▼▼▼
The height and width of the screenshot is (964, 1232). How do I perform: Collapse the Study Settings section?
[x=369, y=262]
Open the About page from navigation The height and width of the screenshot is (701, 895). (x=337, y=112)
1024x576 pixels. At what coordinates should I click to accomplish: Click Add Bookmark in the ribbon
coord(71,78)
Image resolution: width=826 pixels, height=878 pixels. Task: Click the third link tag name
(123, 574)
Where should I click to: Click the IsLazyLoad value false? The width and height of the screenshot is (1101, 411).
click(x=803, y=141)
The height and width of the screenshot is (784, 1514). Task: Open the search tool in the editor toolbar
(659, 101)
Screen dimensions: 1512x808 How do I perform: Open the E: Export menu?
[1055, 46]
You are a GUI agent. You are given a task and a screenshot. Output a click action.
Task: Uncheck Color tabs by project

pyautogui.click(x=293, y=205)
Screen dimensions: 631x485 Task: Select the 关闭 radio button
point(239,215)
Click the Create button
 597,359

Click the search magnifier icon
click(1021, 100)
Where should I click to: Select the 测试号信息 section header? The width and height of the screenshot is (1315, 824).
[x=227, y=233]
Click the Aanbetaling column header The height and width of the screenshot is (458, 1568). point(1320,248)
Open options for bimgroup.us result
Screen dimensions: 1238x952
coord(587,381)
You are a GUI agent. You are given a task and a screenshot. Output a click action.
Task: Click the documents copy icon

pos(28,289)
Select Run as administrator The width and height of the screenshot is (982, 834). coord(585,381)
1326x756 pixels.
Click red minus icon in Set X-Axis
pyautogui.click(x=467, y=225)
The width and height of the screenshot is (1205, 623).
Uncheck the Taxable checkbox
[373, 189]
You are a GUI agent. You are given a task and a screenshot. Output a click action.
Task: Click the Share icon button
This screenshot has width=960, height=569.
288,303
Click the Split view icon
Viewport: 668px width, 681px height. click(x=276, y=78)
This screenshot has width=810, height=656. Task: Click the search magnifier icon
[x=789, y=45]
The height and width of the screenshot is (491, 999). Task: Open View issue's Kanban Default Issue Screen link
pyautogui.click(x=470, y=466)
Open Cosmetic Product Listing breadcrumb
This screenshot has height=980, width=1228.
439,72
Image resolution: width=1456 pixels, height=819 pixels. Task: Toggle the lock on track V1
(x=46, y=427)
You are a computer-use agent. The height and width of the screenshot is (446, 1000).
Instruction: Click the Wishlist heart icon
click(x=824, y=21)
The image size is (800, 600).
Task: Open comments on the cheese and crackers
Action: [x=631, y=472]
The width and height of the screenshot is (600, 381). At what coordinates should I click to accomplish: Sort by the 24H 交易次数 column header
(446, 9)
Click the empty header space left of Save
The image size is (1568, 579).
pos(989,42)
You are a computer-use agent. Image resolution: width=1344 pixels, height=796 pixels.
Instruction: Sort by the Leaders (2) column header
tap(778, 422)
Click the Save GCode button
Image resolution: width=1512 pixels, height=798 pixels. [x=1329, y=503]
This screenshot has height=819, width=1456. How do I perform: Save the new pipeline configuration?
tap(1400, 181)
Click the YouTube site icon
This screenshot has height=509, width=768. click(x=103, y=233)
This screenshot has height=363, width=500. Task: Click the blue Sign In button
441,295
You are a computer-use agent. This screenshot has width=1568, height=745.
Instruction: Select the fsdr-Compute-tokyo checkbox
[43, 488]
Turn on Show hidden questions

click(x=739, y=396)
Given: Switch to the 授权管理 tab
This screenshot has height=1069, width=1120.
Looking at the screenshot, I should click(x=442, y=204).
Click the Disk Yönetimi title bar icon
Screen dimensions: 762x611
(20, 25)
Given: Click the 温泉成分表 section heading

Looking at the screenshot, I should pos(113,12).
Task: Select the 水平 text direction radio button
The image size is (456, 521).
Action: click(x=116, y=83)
▲▲▲
## Exercise instructions:
A word-for-word copy of the listing is the expected answer.

## Answer space:
The height and width of the screenshot is (964, 1232). How do I perform: Collapse the Study Settings section?
[x=369, y=262]
Open the About page from navigation The height and width of the screenshot is (701, 895). (x=337, y=112)
1024x576 pixels. At what coordinates should I click to accomplish: Click Add Bookmark in the ribbon
coord(71,78)
Image resolution: width=826 pixels, height=878 pixels. Task: Click the third link tag name
(123, 574)
Where should I click to: Click the IsLazyLoad value false? The width and height of the screenshot is (1101, 411).
click(x=803, y=141)
The height and width of the screenshot is (784, 1514). Task: Open the search tool in the editor toolbar
(659, 101)
Screen dimensions: 1512x808 How do I perform: Open the E: Export menu?
[1055, 46]
You are a GUI agent. You are given a task and a screenshot. Output a click action.
Task: Uncheck Color tabs by project

pyautogui.click(x=293, y=205)
Screen dimensions: 631x485 Task: Select the 关闭 radio button
point(239,215)
Click the Create button
 597,359

Click the search magnifier icon
click(1021, 100)
Where should I click to: Select the 测试号信息 section header? The width and height of the screenshot is (1315, 824).
[x=227, y=233]
Click the Aanbetaling column header The height and width of the screenshot is (458, 1568). point(1320,248)
Open options for bimgroup.us result
Screen dimensions: 1238x952
coord(587,381)
You are a GUI agent. You are given a task and a screenshot. Output a click action.
Task: Click the documents copy icon

pos(28,289)
Select Run as administrator The width and height of the screenshot is (982, 834). coord(585,381)
1326x756 pixels.
Click red minus icon in Set X-Axis
pyautogui.click(x=467, y=225)
The width and height of the screenshot is (1205, 623).
Uncheck the Taxable checkbox
[373, 189]
You are a GUI agent. You are given a task and a screenshot. Output a click action.
Task: Click the Share icon button
This screenshot has width=960, height=569.
288,303
Click the Split view icon
Viewport: 668px width, 681px height. click(x=276, y=78)
This screenshot has width=810, height=656. Task: Click the search magnifier icon
[x=789, y=45]
The height and width of the screenshot is (491, 999). Task: Open View issue's Kanban Default Issue Screen link
pyautogui.click(x=470, y=466)
Open Cosmetic Product Listing breadcrumb
This screenshot has height=980, width=1228.
439,72
Image resolution: width=1456 pixels, height=819 pixels. Task: Toggle the lock on track V1
(x=46, y=427)
You are a computer-use agent. The height and width of the screenshot is (446, 1000).
Instruction: Click the Wishlist heart icon
click(x=824, y=21)
The image size is (800, 600).
Task: Open comments on the cheese and crackers
Action: [x=631, y=472]
The width and height of the screenshot is (600, 381). At what coordinates should I click to accomplish: Sort by the 24H 交易次数 column header
(446, 9)
Click the empty header space left of Save
The image size is (1568, 579).
pos(989,42)
You are a computer-use agent. Image resolution: width=1344 pixels, height=796 pixels.
Instruction: Sort by the Leaders (2) column header
tap(778, 422)
Click the Save GCode button
Image resolution: width=1512 pixels, height=798 pixels. [x=1329, y=503]
This screenshot has height=819, width=1456. How do I perform: Save the new pipeline configuration?
tap(1400, 181)
Click the YouTube site icon
This screenshot has height=509, width=768. click(x=103, y=233)
This screenshot has height=363, width=500. Task: Click the blue Sign In button
441,295
You are a computer-use agent. This screenshot has width=1568, height=745.
Instruction: Select the fsdr-Compute-tokyo checkbox
[43, 488]
Turn on Show hidden questions

click(x=739, y=396)
Given: Switch to the 授权管理 tab
This screenshot has height=1069, width=1120.
Looking at the screenshot, I should click(x=442, y=204).
Click the Disk Yönetimi title bar icon
Screen dimensions: 762x611
(20, 25)
Given: Click the 温泉成分表 section heading

Looking at the screenshot, I should pos(113,12).
Task: Select the 水平 text direction radio button
The image size is (456, 521).
Action: click(x=116, y=83)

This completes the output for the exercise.